### Problem details
Each line of the listing is to be retyped exactly as given.

Segment Start: Entries supplied

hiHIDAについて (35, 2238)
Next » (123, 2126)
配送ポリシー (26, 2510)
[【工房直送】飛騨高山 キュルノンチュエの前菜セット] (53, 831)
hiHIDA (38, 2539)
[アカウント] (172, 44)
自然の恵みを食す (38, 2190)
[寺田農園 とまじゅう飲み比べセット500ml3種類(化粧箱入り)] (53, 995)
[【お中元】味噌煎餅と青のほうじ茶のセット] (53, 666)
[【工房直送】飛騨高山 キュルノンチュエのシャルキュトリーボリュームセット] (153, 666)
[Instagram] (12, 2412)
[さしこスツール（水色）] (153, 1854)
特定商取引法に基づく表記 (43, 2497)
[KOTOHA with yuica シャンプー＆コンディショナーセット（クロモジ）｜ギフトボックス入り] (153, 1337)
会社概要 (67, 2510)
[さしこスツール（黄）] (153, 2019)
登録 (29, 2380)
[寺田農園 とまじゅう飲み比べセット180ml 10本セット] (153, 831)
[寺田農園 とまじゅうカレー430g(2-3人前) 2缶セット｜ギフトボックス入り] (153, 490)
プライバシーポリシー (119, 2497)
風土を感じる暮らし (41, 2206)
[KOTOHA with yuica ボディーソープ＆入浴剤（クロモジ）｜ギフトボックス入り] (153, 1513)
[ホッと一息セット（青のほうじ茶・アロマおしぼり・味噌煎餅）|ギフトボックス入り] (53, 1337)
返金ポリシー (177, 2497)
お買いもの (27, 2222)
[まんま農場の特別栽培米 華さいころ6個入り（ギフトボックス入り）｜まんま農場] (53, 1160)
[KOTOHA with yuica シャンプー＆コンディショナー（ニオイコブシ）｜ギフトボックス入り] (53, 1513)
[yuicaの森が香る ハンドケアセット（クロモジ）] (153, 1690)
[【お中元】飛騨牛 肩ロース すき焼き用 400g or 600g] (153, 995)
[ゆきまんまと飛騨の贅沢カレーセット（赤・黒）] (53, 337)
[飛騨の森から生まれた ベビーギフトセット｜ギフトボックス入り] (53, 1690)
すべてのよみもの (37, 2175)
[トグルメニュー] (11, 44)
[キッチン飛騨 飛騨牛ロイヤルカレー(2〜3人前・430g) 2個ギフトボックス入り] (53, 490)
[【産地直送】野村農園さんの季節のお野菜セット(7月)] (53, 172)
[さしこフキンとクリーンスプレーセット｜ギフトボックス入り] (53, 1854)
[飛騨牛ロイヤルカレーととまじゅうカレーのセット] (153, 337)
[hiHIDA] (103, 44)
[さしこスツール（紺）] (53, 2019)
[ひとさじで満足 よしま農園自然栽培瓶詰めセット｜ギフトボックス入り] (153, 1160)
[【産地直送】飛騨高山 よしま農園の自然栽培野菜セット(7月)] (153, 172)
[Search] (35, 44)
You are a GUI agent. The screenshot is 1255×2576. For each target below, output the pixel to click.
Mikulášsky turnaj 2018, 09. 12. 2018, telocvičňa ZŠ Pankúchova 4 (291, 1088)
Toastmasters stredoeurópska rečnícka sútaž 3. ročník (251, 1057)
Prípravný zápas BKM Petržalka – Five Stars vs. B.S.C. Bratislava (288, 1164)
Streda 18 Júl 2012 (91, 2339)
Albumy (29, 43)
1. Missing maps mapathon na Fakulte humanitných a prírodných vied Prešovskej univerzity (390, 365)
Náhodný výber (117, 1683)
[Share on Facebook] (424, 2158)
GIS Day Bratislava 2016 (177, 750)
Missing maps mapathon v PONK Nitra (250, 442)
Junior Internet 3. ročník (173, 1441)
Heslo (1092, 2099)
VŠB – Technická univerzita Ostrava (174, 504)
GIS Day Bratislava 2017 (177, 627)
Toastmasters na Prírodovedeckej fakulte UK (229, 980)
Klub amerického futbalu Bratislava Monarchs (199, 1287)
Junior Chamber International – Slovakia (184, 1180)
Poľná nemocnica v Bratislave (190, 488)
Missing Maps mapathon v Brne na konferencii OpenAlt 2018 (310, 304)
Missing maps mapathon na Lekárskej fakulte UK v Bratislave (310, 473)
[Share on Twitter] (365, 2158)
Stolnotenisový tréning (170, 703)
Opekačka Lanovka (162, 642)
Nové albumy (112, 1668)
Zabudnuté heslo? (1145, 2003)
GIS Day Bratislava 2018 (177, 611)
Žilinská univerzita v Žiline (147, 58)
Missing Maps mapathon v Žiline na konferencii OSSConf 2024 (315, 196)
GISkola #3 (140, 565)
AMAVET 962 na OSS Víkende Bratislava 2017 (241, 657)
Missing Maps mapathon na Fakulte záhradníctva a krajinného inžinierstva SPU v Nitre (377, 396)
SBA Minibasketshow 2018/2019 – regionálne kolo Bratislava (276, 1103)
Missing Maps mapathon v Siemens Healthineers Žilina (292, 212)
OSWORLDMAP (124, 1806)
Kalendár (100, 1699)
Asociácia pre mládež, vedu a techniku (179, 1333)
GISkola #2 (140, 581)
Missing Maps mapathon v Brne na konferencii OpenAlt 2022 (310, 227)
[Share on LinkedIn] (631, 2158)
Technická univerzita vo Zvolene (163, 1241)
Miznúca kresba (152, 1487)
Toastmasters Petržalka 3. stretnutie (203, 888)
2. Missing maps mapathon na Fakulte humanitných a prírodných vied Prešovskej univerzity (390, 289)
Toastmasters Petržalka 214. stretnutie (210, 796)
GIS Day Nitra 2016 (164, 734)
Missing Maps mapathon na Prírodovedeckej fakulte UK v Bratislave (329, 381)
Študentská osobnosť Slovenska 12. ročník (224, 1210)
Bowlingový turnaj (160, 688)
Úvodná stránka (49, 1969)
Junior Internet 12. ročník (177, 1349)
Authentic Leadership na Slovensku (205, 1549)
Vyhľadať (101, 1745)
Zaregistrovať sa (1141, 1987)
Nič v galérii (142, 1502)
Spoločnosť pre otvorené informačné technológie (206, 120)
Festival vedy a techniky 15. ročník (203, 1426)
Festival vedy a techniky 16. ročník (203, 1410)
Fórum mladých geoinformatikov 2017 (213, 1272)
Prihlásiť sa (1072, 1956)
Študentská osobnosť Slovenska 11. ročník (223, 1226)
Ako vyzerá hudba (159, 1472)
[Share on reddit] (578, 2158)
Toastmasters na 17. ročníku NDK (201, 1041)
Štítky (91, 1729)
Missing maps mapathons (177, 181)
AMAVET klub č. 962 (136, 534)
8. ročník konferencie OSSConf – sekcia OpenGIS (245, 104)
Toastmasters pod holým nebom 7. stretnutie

Segment End: Entries supplied

### Result of the exercise
hiHIDAについて (35, 2238)
Next » (123, 2126)
配送ポリシー (26, 2510)
[【工房直送】飛騨高山 キュルノンチュエの前菜セット] (53, 831)
hiHIDA (38, 2539)
[アカウント] (172, 44)
自然の恵みを食す (38, 2190)
[寺田農園 とまじゅう飲み比べセット500ml3種類(化粧箱入り)] (53, 995)
[【お中元】味噌煎餅と青のほうじ茶のセット] (53, 666)
[【工房直送】飛騨高山 キュルノンチュエのシャルキュトリーボリュームセット] (153, 666)
[Instagram] (12, 2412)
[さしこスツール（水色）] (153, 1854)
特定商取引法に基づく表記 (43, 2497)
[KOTOHA with yuica シャンプー＆コンディショナーセット（クロモジ）｜ギフトボックス入り] (153, 1337)
会社概要 (67, 2510)
[さしこスツール（黄）] (153, 2019)
登録 (29, 2380)
[寺田農園 とまじゅう飲み比べセット180ml 10本セット] (153, 831)
[寺田農園 とまじゅうカレー430g(2-3人前) 2缶セット｜ギフトボックス入り] (153, 490)
プライバシーポリシー (119, 2497)
風土を感じる暮らし (41, 2206)
[KOTOHA with yuica ボディーソープ＆入浴剤（クロモジ）｜ギフトボックス入り] (153, 1513)
[ホッと一息セット（青のほうじ茶・アロマおしぼり・味噌煎餅）|ギフトボックス入り] (53, 1337)
返金ポリシー (177, 2497)
お買いもの (27, 2222)
[まんま農場の特別栽培米 華さいころ6個入り（ギフトボックス入り）｜まんま農場] (53, 1160)
[KOTOHA with yuica シャンプー＆コンディショナー（ニオイコブシ）｜ギフトボックス入り] (53, 1513)
[yuicaの森が香る ハンドケアセット（クロモジ）] (153, 1690)
[【お中元】飛騨牛 肩ロース すき焼き用 400g or 600g] (153, 995)
[ゆきまんまと飛騨の贅沢カレーセット（赤・黒）] (53, 337)
[飛騨の森から生まれた ベビーギフトセット｜ギフトボックス入り] (53, 1690)
すべてのよみもの (37, 2175)
[トグルメニュー] (11, 44)
[キッチン飛騨 飛騨牛ロイヤルカレー(2〜3人前・430g) 2個ギフトボックス入り] (53, 490)
[【産地直送】野村農園さんの季節のお野菜セット(7月)] (53, 172)
[さしこフキンとクリーンスプレーセット｜ギフトボックス入り] (53, 1854)
[飛騨牛ロイヤルカレーととまじゅうカレーのセット] (153, 337)
[hiHIDA] (103, 44)
[さしこスツール（紺）] (53, 2019)
[ひとさじで満足 よしま農園自然栽培瓶詰めセット｜ギフトボックス入り] (153, 1160)
[【産地直送】飛騨高山 よしま農園の自然栽培野菜セット(7月)] (153, 172)
[Search] (35, 44)
You are a GUI agent. The screenshot is 1255×2576. For each target below, output the pixel to click.
Mikulášsky turnaj 2018, 09. 12. 2018, telocvičňa ZŠ Pankúchova 4 (291, 1088)
Toastmasters stredoeurópska rečnícka sútaž 3. ročník (251, 1057)
Prípravný zápas BKM Petržalka – Five Stars vs. B.S.C. Bratislava (288, 1164)
Streda 18 Júl 2012 (91, 2339)
Albumy (29, 43)
1. Missing maps mapathon na Fakulte humanitných a prírodných vied Prešovskej univerzity (390, 365)
Náhodný výber (117, 1683)
[Share on Facebook] (424, 2158)
GIS Day Bratislava 2016 (177, 750)
Missing maps mapathon v PONK Nitra (250, 442)
Junior Internet 3. ročník (173, 1441)
Heslo (1092, 2099)
VŠB – Technická univerzita Ostrava (174, 504)
GIS Day Bratislava 2017 (177, 627)
Toastmasters na Prírodovedeckej fakulte UK (229, 980)
Klub amerického futbalu Bratislava Monarchs (199, 1287)
Junior Chamber International – Slovakia (184, 1180)
Poľná nemocnica v Bratislave (190, 488)
Missing Maps mapathon v Brne na konferencii OpenAlt 2018 (310, 304)
Missing maps mapathon na Lekárskej fakulte UK v Bratislave (310, 473)
[Share on Twitter] (365, 2158)
Stolnotenisový tréning (170, 703)
Opekačka Lanovka (162, 642)
Nové albumy (112, 1668)
Zabudnuté heslo? (1145, 2003)
GIS Day Bratislava 2018 (177, 611)
Žilinská univerzita v Žiline (147, 58)
Missing Maps mapathon v Žiline na konferencii OSSConf 2024 (315, 196)
GISkola #3 (140, 565)
AMAVET 962 na OSS Víkende Bratislava 2017 (241, 657)
Missing Maps mapathon na Fakulte záhradníctva a krajinného inžinierstva SPU v Nitre (377, 396)
SBA Minibasketshow 2018/2019 – regionálne kolo Bratislava (276, 1103)
Missing Maps mapathon v Siemens Healthineers Žilina (292, 212)
OSWORLDMAP (124, 1806)
Kalendár (100, 1699)
Asociácia pre mládež, vedu a techniku (179, 1333)
GISkola #2 (140, 581)
Missing Maps mapathon v Brne na konferencii OpenAlt 2022 (310, 227)
[Share on LinkedIn] (631, 2158)
Technická univerzita vo Zvolene (163, 1241)
Miznúca kresba (152, 1487)
Toastmasters Petržalka 3. stretnutie (203, 888)
2. Missing maps mapathon na Fakulte humanitných a prírodných vied Prešovskej univerzity (390, 289)
Toastmasters Petržalka 214. stretnutie (210, 796)
GIS Day Nitra 2016 (164, 734)
Missing Maps mapathon na Prírodovedeckej fakulte UK v Bratislave (329, 381)
Študentská osobnosť Slovenska 12. ročník (224, 1210)
Bowlingový turnaj (160, 688)
Úvodná stránka (49, 1969)
Junior Internet 12. ročník (177, 1349)
Authentic Leadership na Slovensku (205, 1549)
Vyhľadať (101, 1745)
Zaregistrovať sa (1141, 1987)
Nič v galérii (142, 1502)
Spoločnosť pre otvorené informačné technológie (206, 120)
Festival vedy a techniky 15. ročník (203, 1426)
Festival vedy a techniky 16. ročník (203, 1410)
Fórum mladých geoinformatikov 2017 (213, 1272)
Prihlásiť sa (1072, 1956)
Študentská osobnosť Slovenska 11. ročník (223, 1226)
Ako vyzerá hudba (159, 1472)
[Share on reddit] (578, 2158)
Toastmasters na 17. ročníku NDK (201, 1041)
Štítky (91, 1729)
Missing maps mapathons (177, 181)
AMAVET klub č. 962 (136, 534)
8. ročník konferencie OSSConf – sekcia OpenGIS (245, 104)
Toastmasters pod holým nebom 7. stretnutie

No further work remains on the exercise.